L’esperienza del Parco La Fenice

Un laboratorio di inclusione e cittadinanza attiva

L’esperienza del Parco La Fenice, avviata nel 2005 dall’Associazione Araba Fenice, rappresenta uno dei percorsi più significativi di rigenerazione sociale e urbana del territorio.

Sin dall’inizio il parco è diventato un luogo capace di accogliere le storie personali degli abitanti, incluse quelle più marginalizzate: ex detenuti, persone con fragilità sociali, famiglie del quartiere e comunità provenienti dai diversi cicli migratori, comprese le migrazioni più recenti da paesi extra-UE.
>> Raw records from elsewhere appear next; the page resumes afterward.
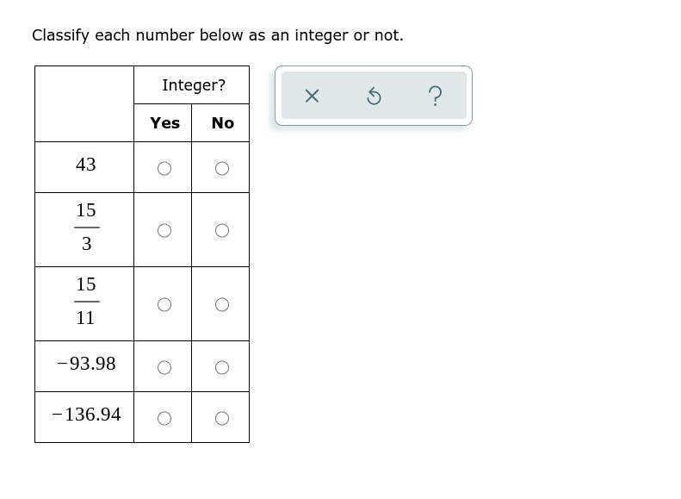Screen dimensions: 681x499
Task: Choose Yes for 15 over 11
Action: pos(164,305)
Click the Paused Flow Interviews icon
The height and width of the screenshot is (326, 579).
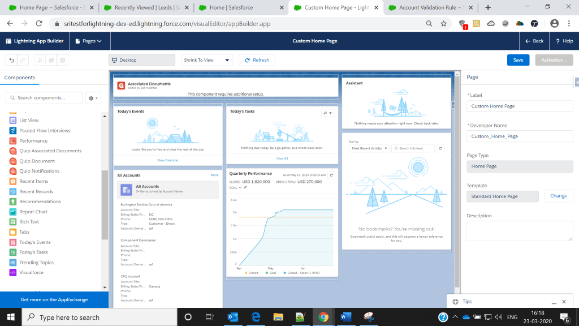13,131
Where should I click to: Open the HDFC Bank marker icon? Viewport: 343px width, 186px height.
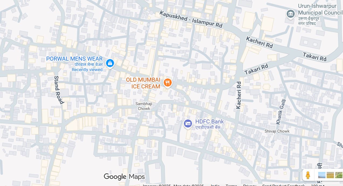(188, 124)
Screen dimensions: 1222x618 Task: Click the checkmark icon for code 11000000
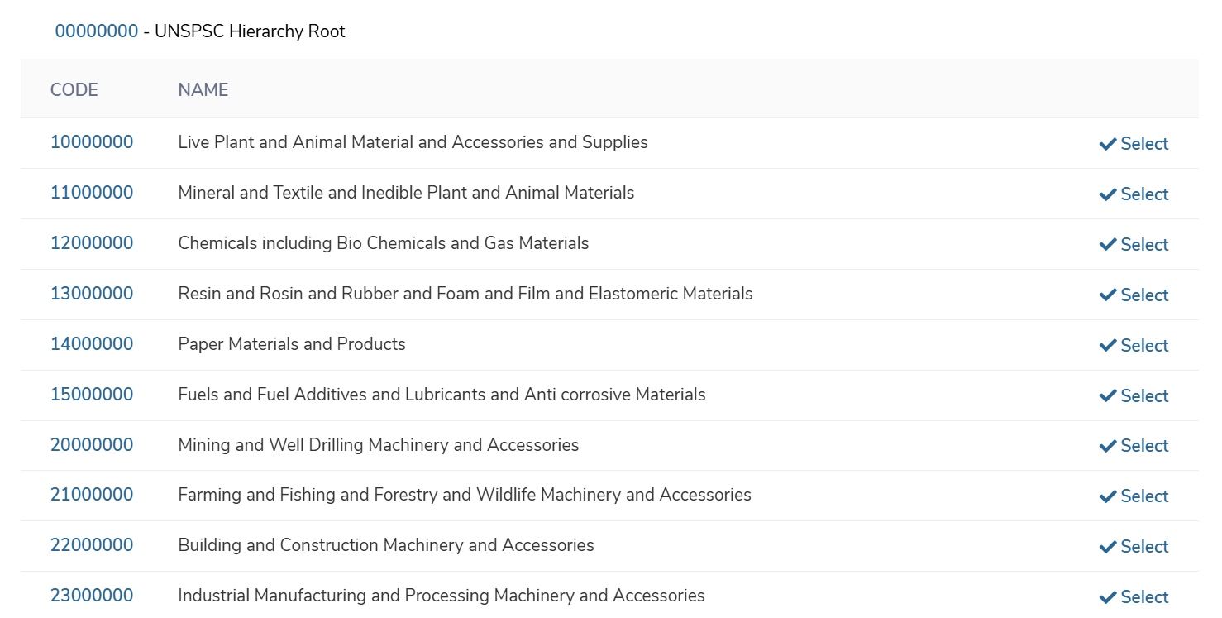(1108, 194)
Grazie a questo intreccio di identità culturali e sociali, il parco si è trasformato in un ambiente aperto, inclusivo e collettivo, costruito giorno dopo giorno attraverso la partecipazione diretta dei cittadini.
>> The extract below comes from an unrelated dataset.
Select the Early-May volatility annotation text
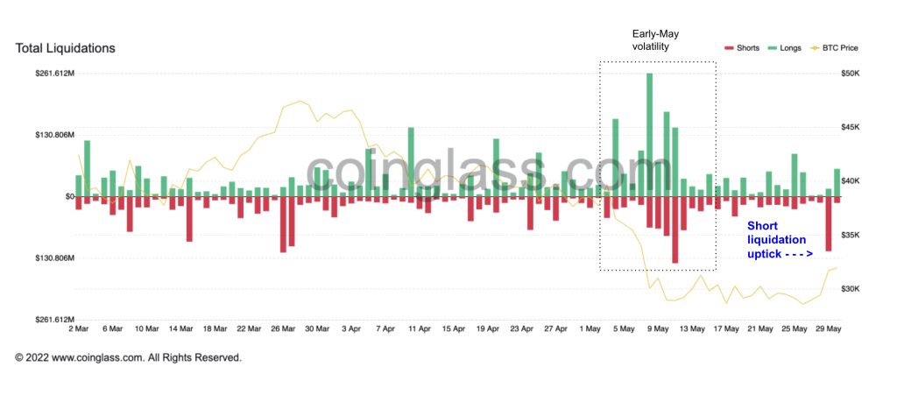This screenshot has height=395, width=897. point(655,40)
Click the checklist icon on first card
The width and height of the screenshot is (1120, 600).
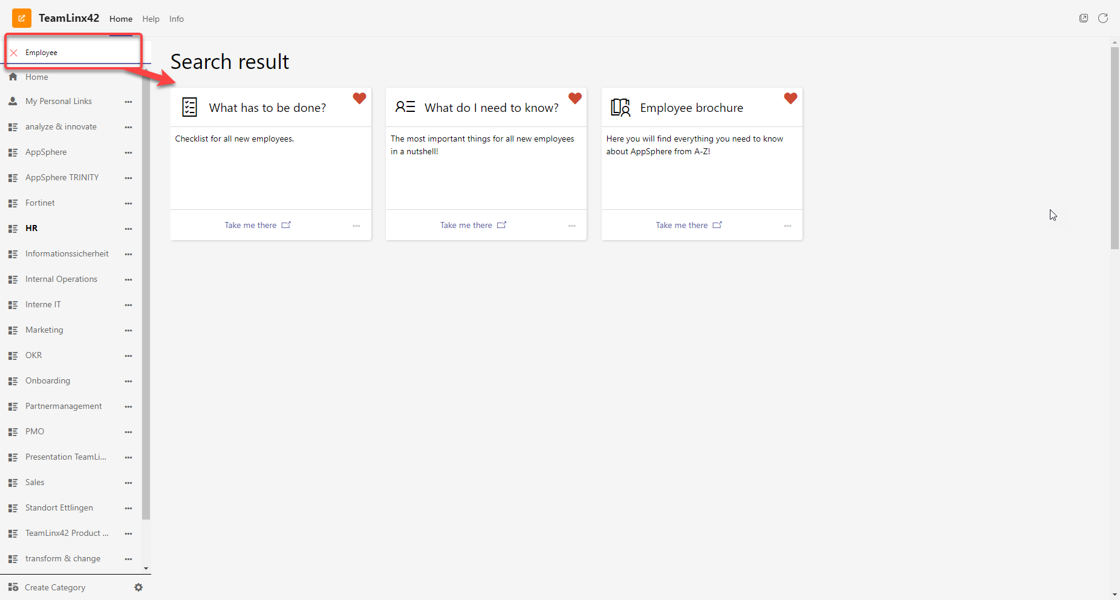click(x=190, y=107)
Tra ombre e opportunità: un percorso di consapevolezza urbana

La storia del Parco La Fenice non è stata priva di complessità: momenti di conflitto istituzionale, difficoltà gestionali e criticità tipiche degli spazi periferici.
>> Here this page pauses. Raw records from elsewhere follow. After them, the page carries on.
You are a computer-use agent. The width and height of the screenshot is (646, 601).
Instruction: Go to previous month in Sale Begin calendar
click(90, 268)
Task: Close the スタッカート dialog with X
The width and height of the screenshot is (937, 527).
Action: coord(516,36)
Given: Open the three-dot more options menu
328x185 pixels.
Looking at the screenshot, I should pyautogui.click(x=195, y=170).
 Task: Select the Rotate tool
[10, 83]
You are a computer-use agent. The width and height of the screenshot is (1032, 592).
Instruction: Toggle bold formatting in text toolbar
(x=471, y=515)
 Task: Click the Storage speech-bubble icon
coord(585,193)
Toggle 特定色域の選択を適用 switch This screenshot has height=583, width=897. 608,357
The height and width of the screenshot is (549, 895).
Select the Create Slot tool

Tuttavia, proprio questi momenti hanno favorito una maggiore riflessione sul tema della sicurezza urbana, non intesa in senso securitario, ma come:

  • vivibilità quotidiana,
  • cura condivisa degli spazi,
  • responsabilità civica,
  • presenza attiva dei cittadini.

Il parco ha dimostrato che un modello di città basato su “videosorveglianza e cancelli”, tipico delle gated communities, può lasciare spazio a una sicurezza costruita su relazioni, partecipazione e fiducia reciproca.

Un modello studiato a livello nazionale

L’esperienza de La Fenice ha attirato l’attenzione del mondo accademico e professionale, diventando oggetto di:

  • convegni e seminari presso l’INU – Istituto Nazionale di Urbanistica,
  • approfondimenti nelle Università Toscane,
  • giornate di formazione alla Biennale Spazio Pubblico (BISP) di Roma.

All’interno della Commissione di Partecipazione dell’INU, il Parco La Fenice è stato riconosciuto come un caso innovativo per il metodo dell’autoprogettazione dello spazio pubblico, capace di unire dimensione sociale, architettonica e comunitaria.

La forza della partecipazione: il vero elemento di novità

Oggi l’elemento più innovativo dell’esperienza non risiede solo nella riqualificazione dell’area, ma nella forza del gruppo che l’ha resa possibile.
 Persone spesso escluse dal sistema sociale – immigrati, ex detenuti, volontari, giovani del quartiere – hanno dimostrato una capacità straordinaria di collaborare e costruire valore pubblico.

Allo stesso tempo, anche l’amministrazione comunale ha scelto di partecipare in modo attivo e collaborativo, riconoscendo l’importanza del ruolo del cittadino e della sua partecipazione nella gestione dello spazio urbano.

In sintesi

L’esperienza del Parco La Fenice è un modello esemplare di come la rigenerazione urbana possa nascere dal basso, dalla collaborazione tra persone diverse e dalla capacità di trasformare fragilità e marginalità in energia sociale e innovazione.